Born in China
- MPAA Rating:
- 76 mins
- John Krasinski, Xun Zhou
- Chuan Lu
- Phil Chapman, Roy Conli, Brian Leith
Content at a Glance
a few scenes of animals carrying a dead animal in their mouths and eating meat; an injured animal has blood on its leg; one animal grabs hold of the fur of a baby yak but its mother sets the yak free; a hawk carries a baby monkey away and one tries to carry another one away but the small monkey is saved by her older brother.
an animal is shown dead on the ground; a few animals are seen suckling their mothers; it’s mentioned that death is reborn in life as it refers to nature.
Narrated by John Krasinski (“13 Hours: The Secret Soldiers of Benghazi,” NBC’s “The Office,” “Amazon’s “Jack Ryan”), Disneynature’s new True Life Adventure film “Born In China” takes an epic journey into the wilds of China where few people have ever ventured. Following the stories of three animal families, the film transports audiences to some of the most extreme environments on Earth to witness some of the most intimate moments ever captured in a nature film. A doting panda bear mother guides her growing baby as she begins to explore and seek independence. A two-year-old golden snub-nosed monkey who feels displaced by his new baby sister joins up with a group of free-spirited outcasts. And a mother snow leopard-an elusive animal rarely caught on camera-faces the very real drama of raising her two cubs in one of the harshest and most unforgiving environments on the planet. Featuring stunning, never-before-seen imagery, the film navigates China’s vast terrain-from the frigid mountains …
“Born in China” is a picturesque and nicely narrated Disneynature movie that focuses on creatures born in China, such as a panda, monkey and snow leopard. Scenic vistas of lovely landscapes and tremendous terrains are featured as well as the personalities of the creatures. The animals are the stars of this family-friendly film. A few history and mythological legends of China are included too—for example, the crane being a symbol of longevity and good fortune, and the fact it has been featured in artwork for thousands of years and that some believed the crane in flight would carry the spirit of the departed creature into the next life.

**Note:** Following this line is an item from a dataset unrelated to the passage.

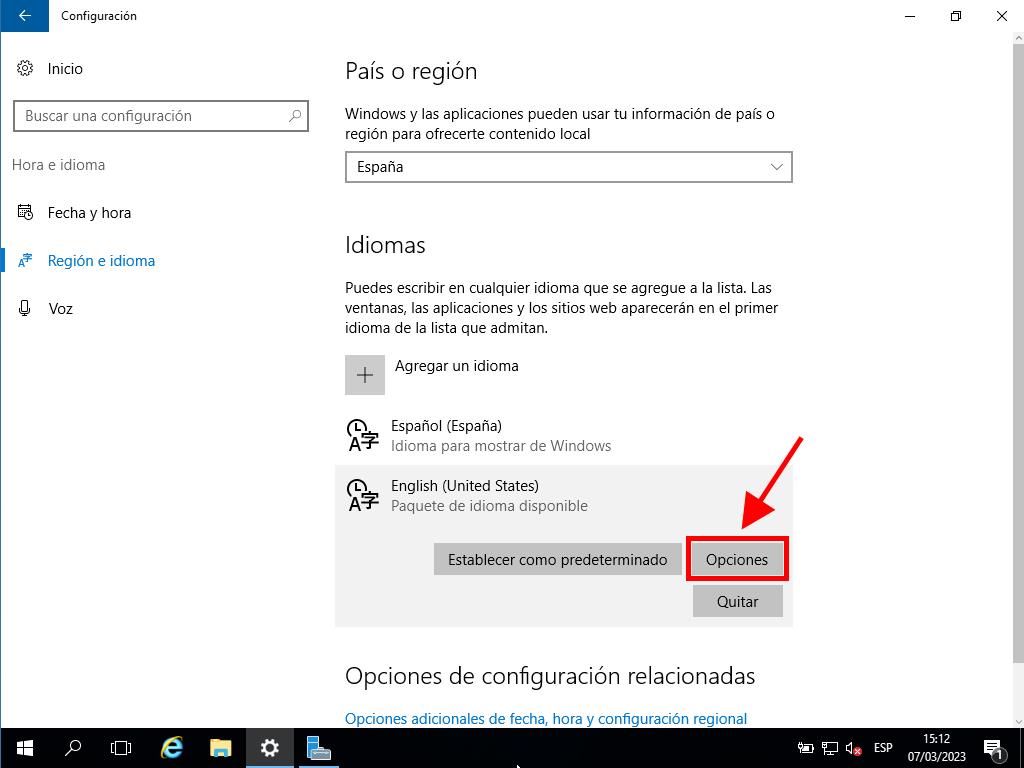Open Server Manager from the taskbar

The cinematography takes us through all four seasons, and we watch how the various animals cope with such challenges as extreme cold and the threat of hawks, wolves, and other predators. We see a female panda cub come closer and closer to climbing a tree —a feat that is a graduation of sorts, meaning the panda can now survive on its own. Snub-nosed monkeys are also on display, and we learn from John Krasinski, the narrator, that they are seen as rebellious and mischievous. The maturing and migration of the various animals are another key feature of this scenic film. Included are a few scenes of animals carrying another animal they killed, or eating meat, and we see a hawk carrying a baby monkey away, but none of the scenes are graphic. The kids that watched the screening I attended laughed at the light moments and seemed to entirely enjoy the film.
“Born in China” is entertaining and educational. For instance, we learn that adult pandas can eat up to 40 pounds of bamboo per day. A scene in which a leaf scares the baby panda is humorous. We are pleased to award this delightful movie our Dove Family-Approved Seal for all ages. And, without reservation, we award it our highest number of Doves—five!